Découverte sur les conseils d’un ami, je trouve l’œuvre de Céline Rosenheim assez fascinante pour qu’elle mérite d’être mise en avant.

1) D’un côté, nous avons les écrits : « A l’encre de tes veines » (2012), « Hiver noir » (2014), « Diabolus in Musica » (2015), « En la forêt de triste amertume » et « Consolament » (2020).

Profondément sombres, les deux derniers romans (ceux que j’ai lus) sont empreints d’un voile romantique et gothique, avec une patte identifiable et une ambiance commune.

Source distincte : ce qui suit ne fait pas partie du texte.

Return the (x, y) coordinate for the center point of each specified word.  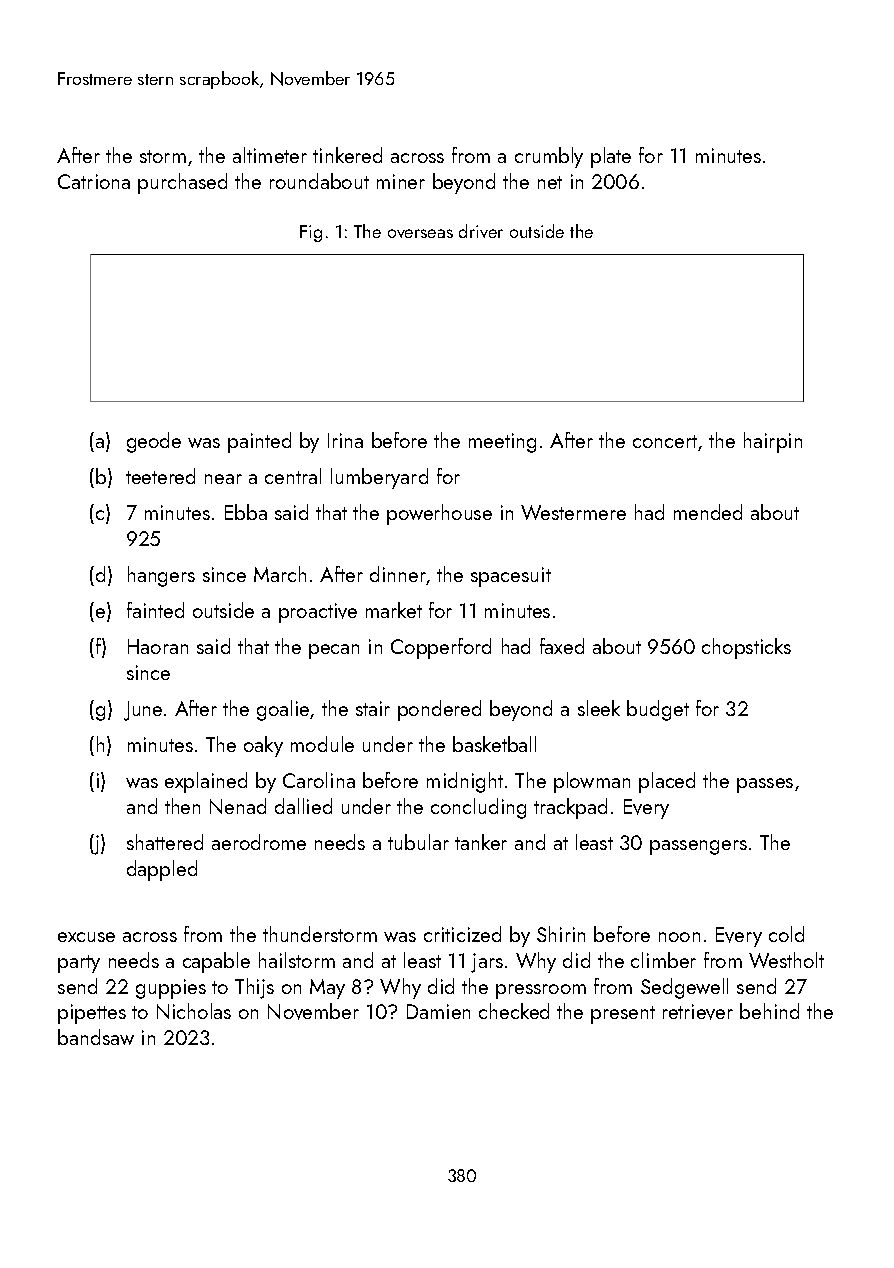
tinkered (347, 155)
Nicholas (194, 1011)
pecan (334, 651)
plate (611, 157)
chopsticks (746, 648)
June (143, 711)
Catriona (94, 181)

Consolament se déroule dans un univers médiéval, extrêmement réaliste puisqu’il s’appuie sur les croyances cathares et guerres que cela génère, mais les extrapole avec une touche de fantasy, et ce dès l’introduction abordant de manière littérale le thème des anges déchus. Axé autour du personnage de Dame Ermessende qui doit défendre ses terres tout en vivant sa vie de femme, l’histoire aborde de nombreux sujets à travers un foisonnement de personnages : le déclin des sociétés en tant de crise, la prévalence de l’intérêt collectif sur le personnel, le rapport au sacré…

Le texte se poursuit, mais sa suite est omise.